Maputo — Mozambique's main opposition party, the former rebel movement Renamo, has urged the self-proclaimed "Renamo Military Junta" not to resort to violence to achieve its aims.
In an exclusive interview with the German Agency DW Africa, published on Monday, the leader of the Junta, Mariano Nhongo, who now calls himself President of Renamo, denounced Renamo leader Ossufo Momade as "a traitor", and threatened that, if the government does not negotiate with him, the junta will make it impossible to hold the general elections scheduled for 15 October.
DW Africa has now sought a response from Renamo spokesperson Jose Manteigas who warned that threats to disrupt the elections constitute a crime.
Mantigas stressed that the real Renamo is the one led by Ossudo Momade, and, despite Nhongo's threat, it fully intended to participate in the elections, in every constituency. "That's the challenge we have ahead of us", he said. "We are focused on the elections".
Asked about Nhongo's threat to ambush and kill people campaigning for the elections, Mantigas said "It's worrying. Attacking defenceless people and public bodies is a crime. If Mariano Nhongo has some claim to make, we think it should not be by means of guns, since this is an affront to the democratic rule of law".
Manteigas added that this was a matter which the Mozambican state should deal with. "It's the state that has to guarantee defence, security and tranquillity in the country". He was optimistic that "the Defence and Security Forces will know what position to take, faced with this situation".
He categorically denied Nhongo's claim that the Renamo military were not involved in the election of Momade as the party's leader, at the Congress held in January. Members of the Renamo militia not only voted at the Congress, but were elected to positions in the Renamo bodies, including its Political Committee.

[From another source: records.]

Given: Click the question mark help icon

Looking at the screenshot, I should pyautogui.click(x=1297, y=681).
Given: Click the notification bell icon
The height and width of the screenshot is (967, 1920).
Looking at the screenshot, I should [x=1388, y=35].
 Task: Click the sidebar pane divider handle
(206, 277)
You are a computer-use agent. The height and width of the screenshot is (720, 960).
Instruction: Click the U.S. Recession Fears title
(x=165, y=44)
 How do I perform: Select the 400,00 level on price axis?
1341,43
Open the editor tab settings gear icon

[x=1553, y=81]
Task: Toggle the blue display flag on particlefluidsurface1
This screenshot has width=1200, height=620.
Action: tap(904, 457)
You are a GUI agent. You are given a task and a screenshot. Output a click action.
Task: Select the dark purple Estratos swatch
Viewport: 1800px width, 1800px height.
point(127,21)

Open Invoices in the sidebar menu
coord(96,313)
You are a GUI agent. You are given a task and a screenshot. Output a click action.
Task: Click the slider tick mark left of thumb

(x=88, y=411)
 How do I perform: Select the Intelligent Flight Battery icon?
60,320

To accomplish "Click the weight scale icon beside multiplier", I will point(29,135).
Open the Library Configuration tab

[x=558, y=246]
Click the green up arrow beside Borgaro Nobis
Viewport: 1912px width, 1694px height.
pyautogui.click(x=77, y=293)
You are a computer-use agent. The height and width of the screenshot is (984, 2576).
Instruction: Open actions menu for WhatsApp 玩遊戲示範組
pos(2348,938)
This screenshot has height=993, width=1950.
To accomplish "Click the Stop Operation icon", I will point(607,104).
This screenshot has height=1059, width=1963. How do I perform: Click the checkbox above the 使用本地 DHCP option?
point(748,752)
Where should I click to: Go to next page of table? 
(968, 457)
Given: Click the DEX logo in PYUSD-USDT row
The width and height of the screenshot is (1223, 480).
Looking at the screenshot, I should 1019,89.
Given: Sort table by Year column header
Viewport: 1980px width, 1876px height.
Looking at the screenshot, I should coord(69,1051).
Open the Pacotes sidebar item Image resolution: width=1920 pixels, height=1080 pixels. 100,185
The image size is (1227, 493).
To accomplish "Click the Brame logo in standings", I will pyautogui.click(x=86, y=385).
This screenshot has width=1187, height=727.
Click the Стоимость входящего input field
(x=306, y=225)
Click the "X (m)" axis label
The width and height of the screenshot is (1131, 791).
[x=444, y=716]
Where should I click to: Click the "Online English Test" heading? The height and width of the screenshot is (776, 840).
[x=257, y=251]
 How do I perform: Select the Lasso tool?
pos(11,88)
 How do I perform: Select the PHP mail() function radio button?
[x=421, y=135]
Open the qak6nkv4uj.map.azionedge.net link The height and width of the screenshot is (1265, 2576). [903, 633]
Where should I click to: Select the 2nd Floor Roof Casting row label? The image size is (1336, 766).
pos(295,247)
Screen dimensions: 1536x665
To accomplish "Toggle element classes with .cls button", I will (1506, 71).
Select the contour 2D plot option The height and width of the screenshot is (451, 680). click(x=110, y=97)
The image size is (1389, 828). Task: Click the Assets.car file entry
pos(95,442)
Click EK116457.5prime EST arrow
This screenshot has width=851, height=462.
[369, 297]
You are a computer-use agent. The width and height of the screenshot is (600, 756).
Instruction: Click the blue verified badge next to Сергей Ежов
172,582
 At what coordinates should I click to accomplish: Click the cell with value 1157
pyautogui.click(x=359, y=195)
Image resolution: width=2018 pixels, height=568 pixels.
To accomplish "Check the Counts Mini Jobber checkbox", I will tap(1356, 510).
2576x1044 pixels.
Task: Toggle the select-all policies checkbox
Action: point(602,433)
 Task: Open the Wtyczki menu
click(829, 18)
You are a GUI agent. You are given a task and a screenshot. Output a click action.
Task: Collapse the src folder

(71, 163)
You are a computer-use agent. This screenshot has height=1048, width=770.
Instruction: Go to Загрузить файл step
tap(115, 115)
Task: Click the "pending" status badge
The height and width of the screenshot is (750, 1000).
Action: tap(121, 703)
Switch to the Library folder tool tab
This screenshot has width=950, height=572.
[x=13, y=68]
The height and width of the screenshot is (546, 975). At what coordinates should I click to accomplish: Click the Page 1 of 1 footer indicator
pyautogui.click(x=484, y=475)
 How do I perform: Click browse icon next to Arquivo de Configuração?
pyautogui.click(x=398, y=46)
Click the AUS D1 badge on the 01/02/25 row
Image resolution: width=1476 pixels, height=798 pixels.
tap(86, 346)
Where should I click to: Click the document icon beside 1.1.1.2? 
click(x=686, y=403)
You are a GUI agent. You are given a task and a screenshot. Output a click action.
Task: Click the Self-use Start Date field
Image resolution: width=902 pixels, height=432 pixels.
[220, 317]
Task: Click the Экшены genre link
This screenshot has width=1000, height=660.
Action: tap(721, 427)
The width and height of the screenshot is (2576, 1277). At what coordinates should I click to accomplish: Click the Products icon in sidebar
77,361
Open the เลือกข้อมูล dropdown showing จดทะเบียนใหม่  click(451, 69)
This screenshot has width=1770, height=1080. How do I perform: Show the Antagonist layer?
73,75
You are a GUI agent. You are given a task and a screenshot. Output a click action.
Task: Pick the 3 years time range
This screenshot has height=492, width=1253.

"The party met in Gorongosa district between 15 and 17 January at its sixth congress, where it elected Ossufo Momade as President of the Party, and the other party bodies", stressed Manteigas. "Any act practiced outside of these bodies is not the work of the party, and the authors of such acts are not part of Renamo".
Nhongo had said he intended to meet with Renamo parliamentary deputies, to set up a commission to embark on new negotiations with the government, but, when asked about this, Manteigas denied that the Renamo parliamentary group is in league with the Junta.
"I don't know what deputies he's dealing with, or what he is negotiating", said Manteigas. "What I can tell you is that the Renamo parliamentary group is directed by the President of the Party, and receives orientations from Renamo. So I know nothing about these negotiations".